如题,这个问题之前遇到过,当时我email问的是集群不断重启。
这次也是这个问题,集群不断重启,但分析下原因如题。看日志片段如下:
2021-11-01 14:05:36,954 INFO [78-cluster-io-thread-1]
org.apache.flink.runtime.jobmanager.DefaultJobGraphStore.recoverJobGraph(DefaultJobGraphStore.java:181)
- Recovered JobGraph(jobId: dfced635fd8c224222a9cbaaf1c5054f).
2021-11-01 14:05:36,954 INFO [78-cluster-io-thread-1]
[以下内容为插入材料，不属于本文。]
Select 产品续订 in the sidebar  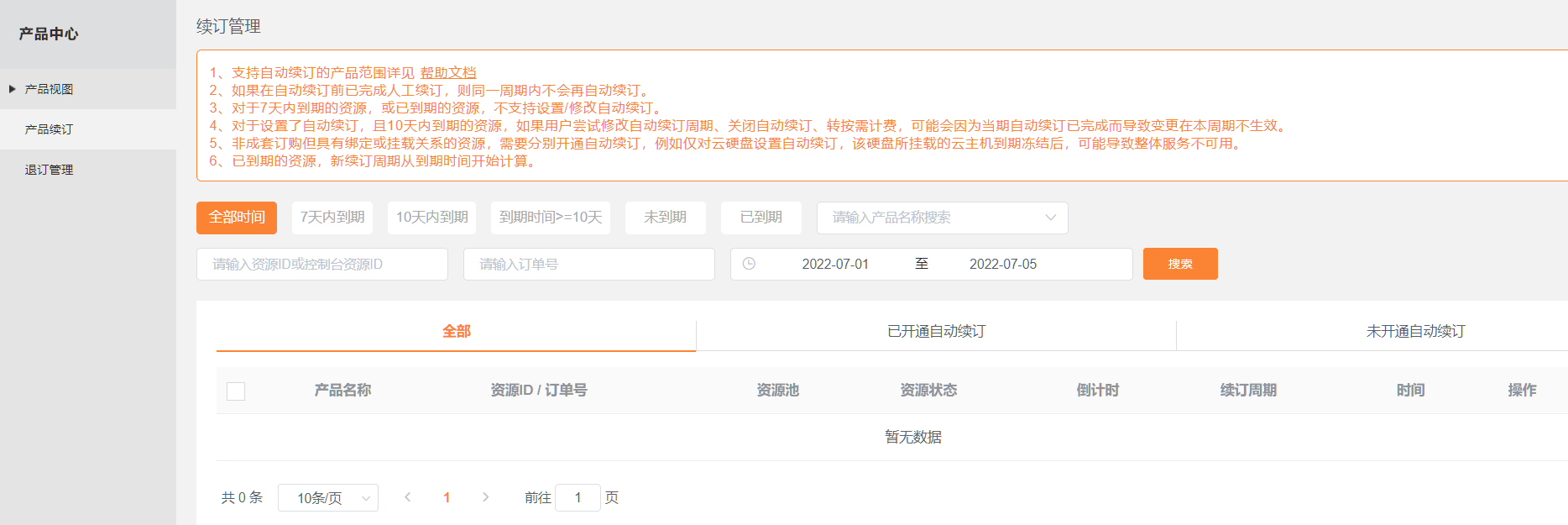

org.apache.flink.runtime.dispatcher.runner.SessionDispatcherLeaderProcess.recoverJobs(SessionDispatcherLeaderProcess.java:125)
- Successfully recovered 1 persisted job graphs.
2021-11-01 14:05:36,962 INFO [78-cluster-io-thread-1]
org.apache.flink.runtime.rpc.akka.AkkaRpcService.startServer(AkkaRpcService.java:232)
- Starting RPC endpoint for
org.apache.flink.runtime.dispatcher.StandaloneDispatcher at
akka://flink/user/rpc/dispatcher_1 .
2021-11-01 14:05:44,810 INFO [94-flink-akka.actor.default-dispatcher-30]
org.apache.flink.runtime.leaderelection.DefaultLeaderElectionService.start(DefaultLeaderElectionService.java:93)
- Starting DefaultLeaderElectionService with
ZooKeeperLeaderElectionDriver{leaderPath='/leader/dfced635fd8c224222a9cbaaf1c5054f/job_manager_lock'}.
2021-11-01 14:05:44,836 ERROR [94-flink-akka.actor.default-dispatcher-30]
org.apache.flink.runtime.entrypoint.ClusterEntrypoint.onFatalError(ClusterEntrypoint.java:454)
- Fatal error occurred in the cluster entrypoint.
org.apache.flink.util.FlinkException: JobMaster for job
dfced635fd8c224222a9cbaaf1c5054f failed.
at
org.apache.flink.runtime.dispatcher.Dispatcher.jobMasterFailed(Dispatcher.java:873)
~[flink-dist_2.11-1.13.0.1-sc-SNAPSHOT.jar:1.13.0.1-sc-SNAPSHOT]
如上,恢复了jobgraph,开启 leader 选举(看起来像是jobmaster的leader选举服务),然后jobmaster 挂了。
如上,我想知道为什么jobmaster挂了就会导致 standalone JM 进程失败呢?
JM进程是所有任务公用,即使启动后之前的某个job无法恢复,也没必要因此就挂掉吧。